__PROBLEM REQUIREMENTS__
Which lines in the listing below contain the word "height"? Pull out each of those lines in full, and treat capital and lowercase letters as different.

__THE INPUT__
----------

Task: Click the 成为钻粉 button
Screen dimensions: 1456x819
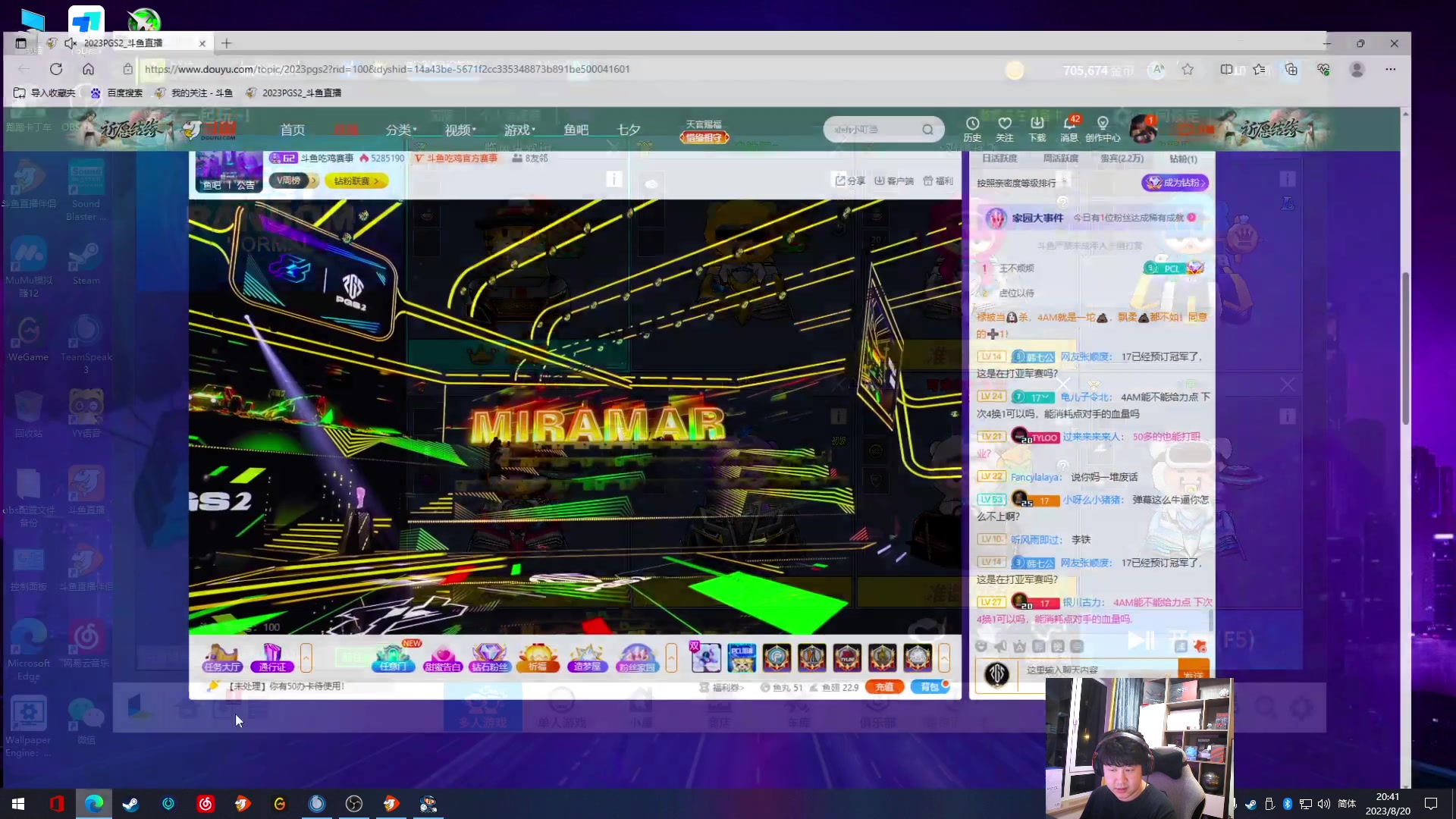Action: pyautogui.click(x=1175, y=183)
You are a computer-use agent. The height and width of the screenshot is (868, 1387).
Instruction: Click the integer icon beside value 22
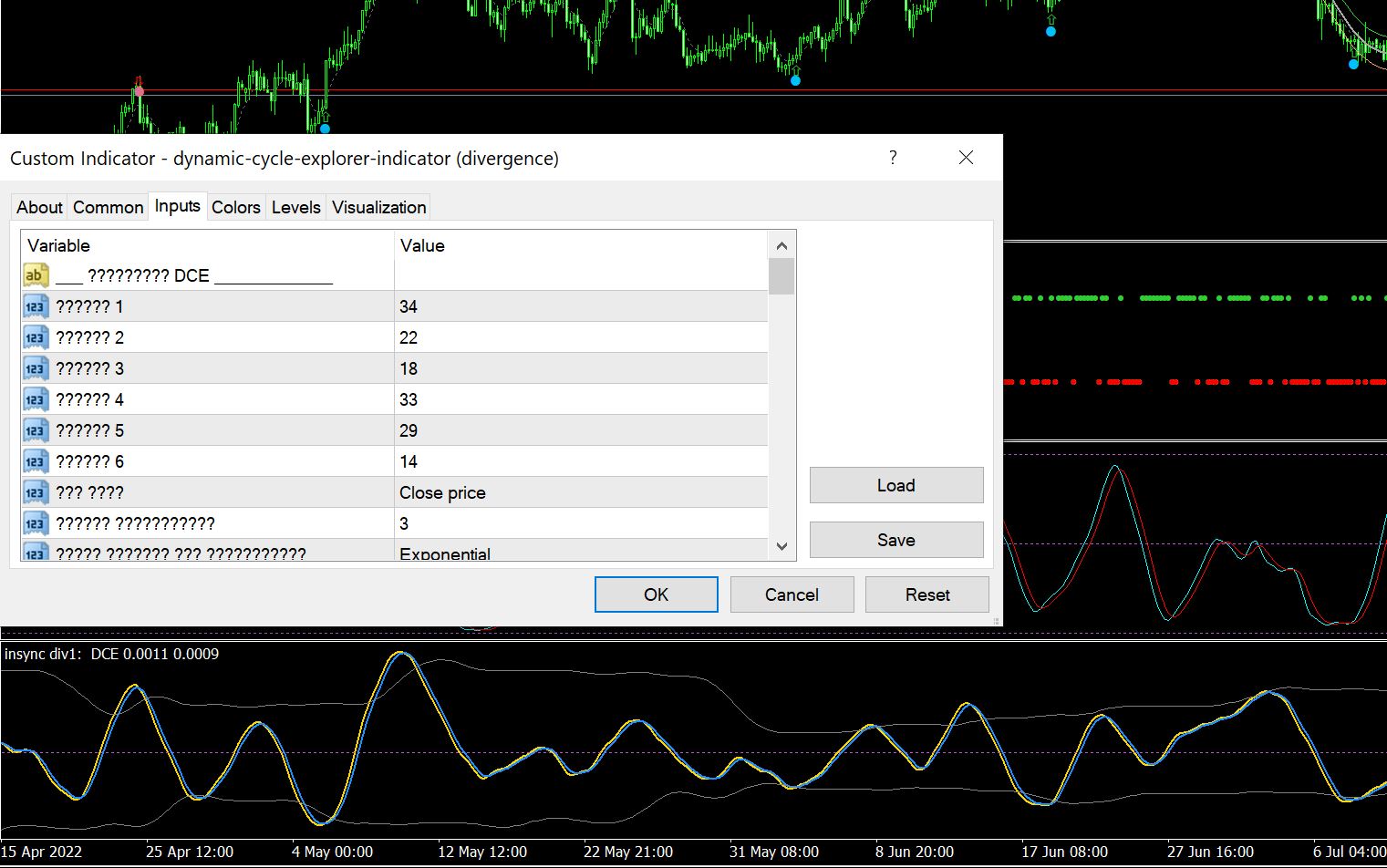tap(36, 337)
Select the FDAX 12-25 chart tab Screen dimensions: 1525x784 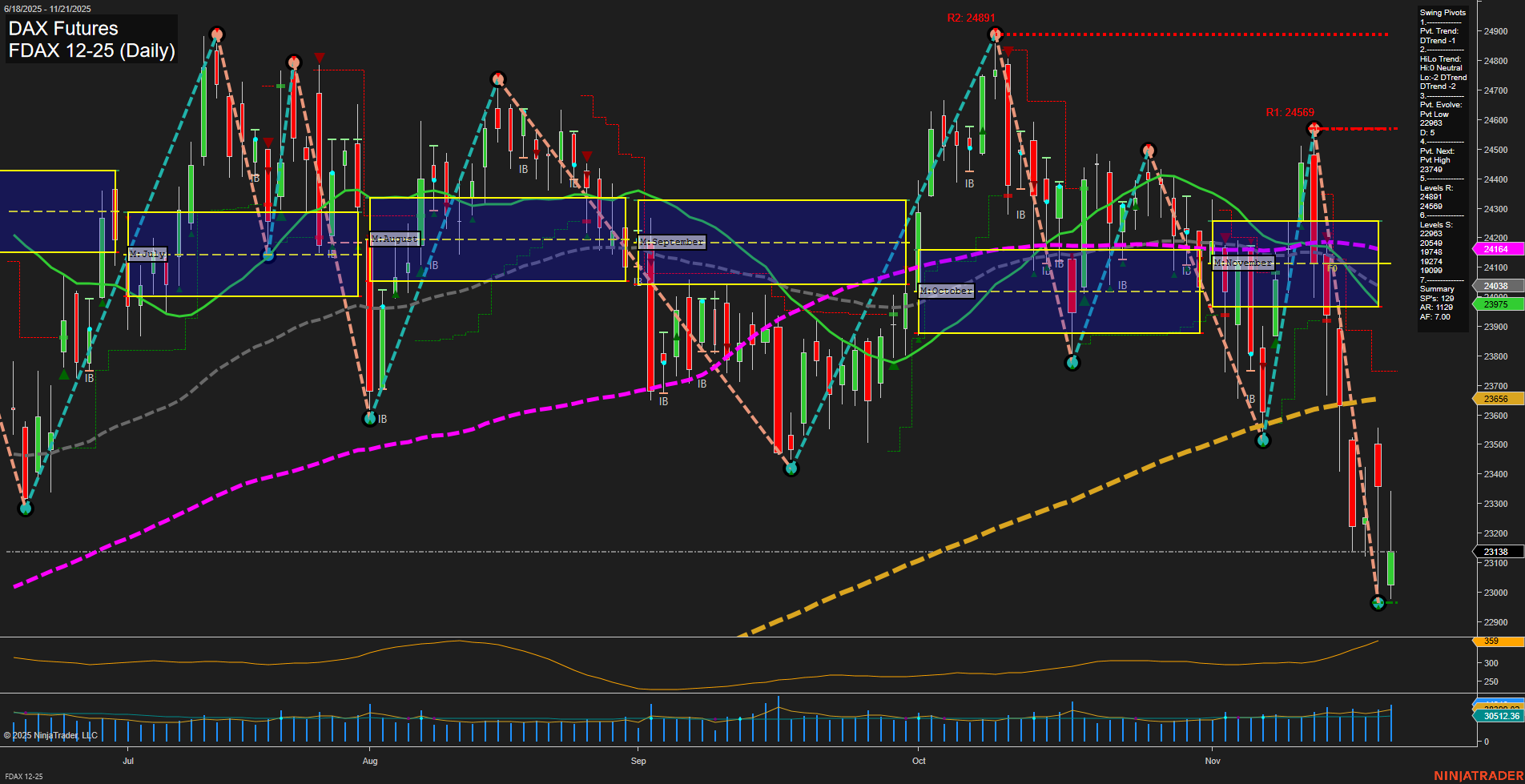click(23, 777)
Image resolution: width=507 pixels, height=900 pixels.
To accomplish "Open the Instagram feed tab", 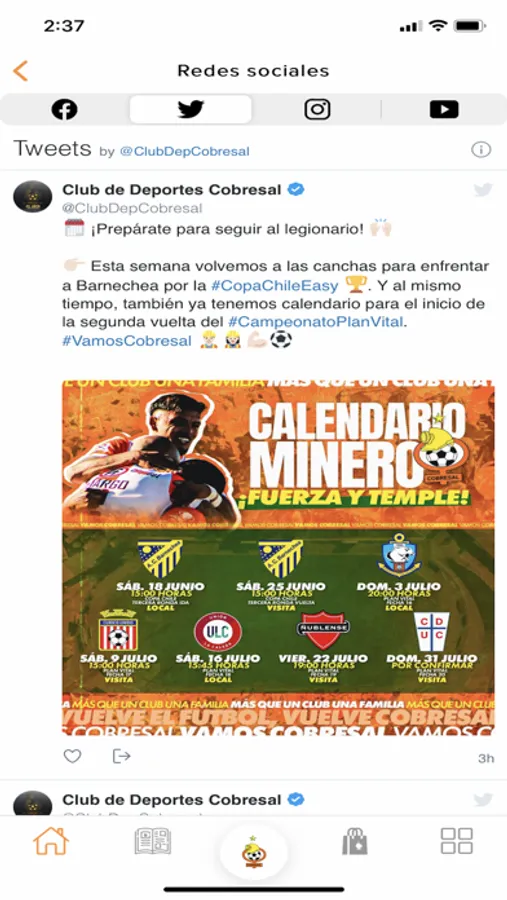I will click(x=317, y=109).

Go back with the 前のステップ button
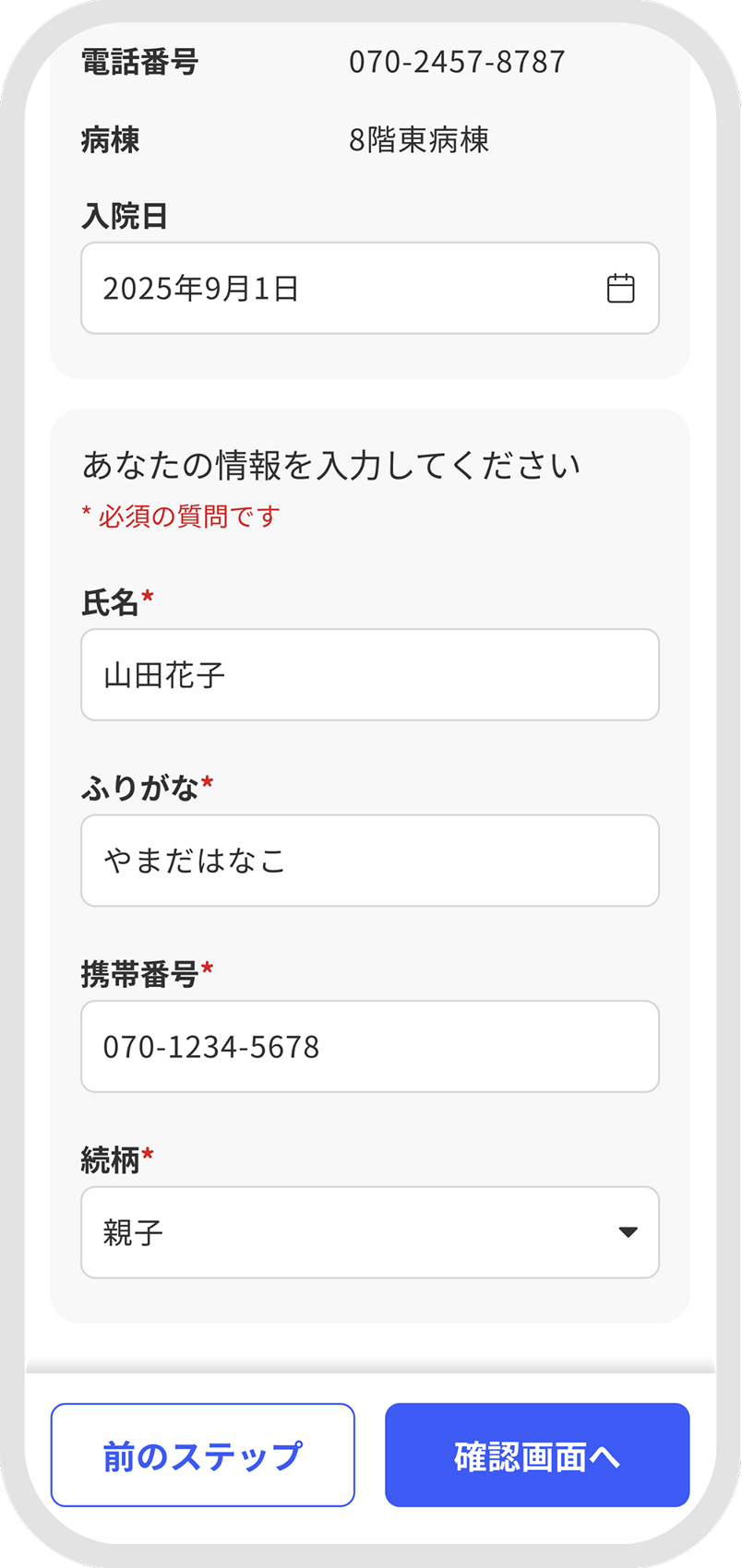(x=203, y=1455)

----------

__WRITTEN SOLUTION__
You are a computer-use agent. The height and width of the screenshot is (868, 1387).
Image resolution: width=507 pixels, height=900 pixels.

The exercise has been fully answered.